Warum denkt man bei Schwangerschaft jenseits der 35 zuerst ans Risiko und erst zuletzt an die Freude?

Warum denkt man bei Schwangerschaft jenseits der 35 zuerst ans Risiko und erst zuletzt an die Freude?

Seit Jahren schiebt sich das Alter gebärender Frauen immer weiter über die 30er Linie hinaus – und da es ja immer noch junge Frauen gibt, die Ihre Kinder mit 18 oder 20 oder 25 bekommen, muss es immer mehr Frauen geben, die ihre Kinder im Alter von über 35 bekommen.

Es muss sich unglaublich vieles in unserer Gesellschaft verändert haben, dass das möglich ist. Die Frauenbewegung und das deutlich gewachsene Selbstvertrauen hat hier ohne jeden Zweifel Ihre Spuren hinterlassen.
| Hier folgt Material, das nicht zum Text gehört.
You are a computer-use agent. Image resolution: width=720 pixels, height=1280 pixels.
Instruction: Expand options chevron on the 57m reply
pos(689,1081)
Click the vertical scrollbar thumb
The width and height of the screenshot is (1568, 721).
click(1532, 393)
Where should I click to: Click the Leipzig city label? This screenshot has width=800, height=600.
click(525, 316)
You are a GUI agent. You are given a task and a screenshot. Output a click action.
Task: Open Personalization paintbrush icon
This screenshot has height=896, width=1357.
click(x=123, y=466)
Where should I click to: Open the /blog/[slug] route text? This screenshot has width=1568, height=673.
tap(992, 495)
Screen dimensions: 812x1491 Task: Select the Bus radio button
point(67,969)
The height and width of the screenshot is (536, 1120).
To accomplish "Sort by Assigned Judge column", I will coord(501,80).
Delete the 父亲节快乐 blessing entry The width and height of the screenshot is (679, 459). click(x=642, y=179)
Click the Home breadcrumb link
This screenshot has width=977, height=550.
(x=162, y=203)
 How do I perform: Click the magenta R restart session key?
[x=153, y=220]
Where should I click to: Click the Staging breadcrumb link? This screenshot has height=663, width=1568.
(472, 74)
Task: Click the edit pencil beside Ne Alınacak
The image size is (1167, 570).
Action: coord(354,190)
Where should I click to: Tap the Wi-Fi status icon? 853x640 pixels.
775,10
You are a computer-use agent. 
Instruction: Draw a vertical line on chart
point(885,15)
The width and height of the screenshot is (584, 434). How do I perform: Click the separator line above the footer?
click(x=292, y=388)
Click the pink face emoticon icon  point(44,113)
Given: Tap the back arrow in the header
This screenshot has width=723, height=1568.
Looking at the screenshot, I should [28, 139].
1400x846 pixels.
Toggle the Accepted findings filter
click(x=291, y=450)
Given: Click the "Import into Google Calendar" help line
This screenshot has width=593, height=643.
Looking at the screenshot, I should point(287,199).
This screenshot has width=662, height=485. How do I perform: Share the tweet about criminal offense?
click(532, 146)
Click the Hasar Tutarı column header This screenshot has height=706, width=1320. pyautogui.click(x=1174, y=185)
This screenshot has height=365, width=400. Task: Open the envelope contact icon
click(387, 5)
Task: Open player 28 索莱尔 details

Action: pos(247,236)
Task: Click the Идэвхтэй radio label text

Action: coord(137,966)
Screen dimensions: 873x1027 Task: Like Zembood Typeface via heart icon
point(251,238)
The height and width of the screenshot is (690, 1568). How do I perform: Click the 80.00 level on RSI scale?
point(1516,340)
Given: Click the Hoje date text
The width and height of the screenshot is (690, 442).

Das erste, was einem allerdings begegnet, ist der Gedanke des Risikos auf Seiten der Schwangeren und des noch ungeborenen Kindes. Er mag berechtigt sein – nur: wie hilfreich ist das für eine Frau, die nun mal älter als 35 und schwanger ist, wenn jeder sofort die Augenbrauen in Falten legt?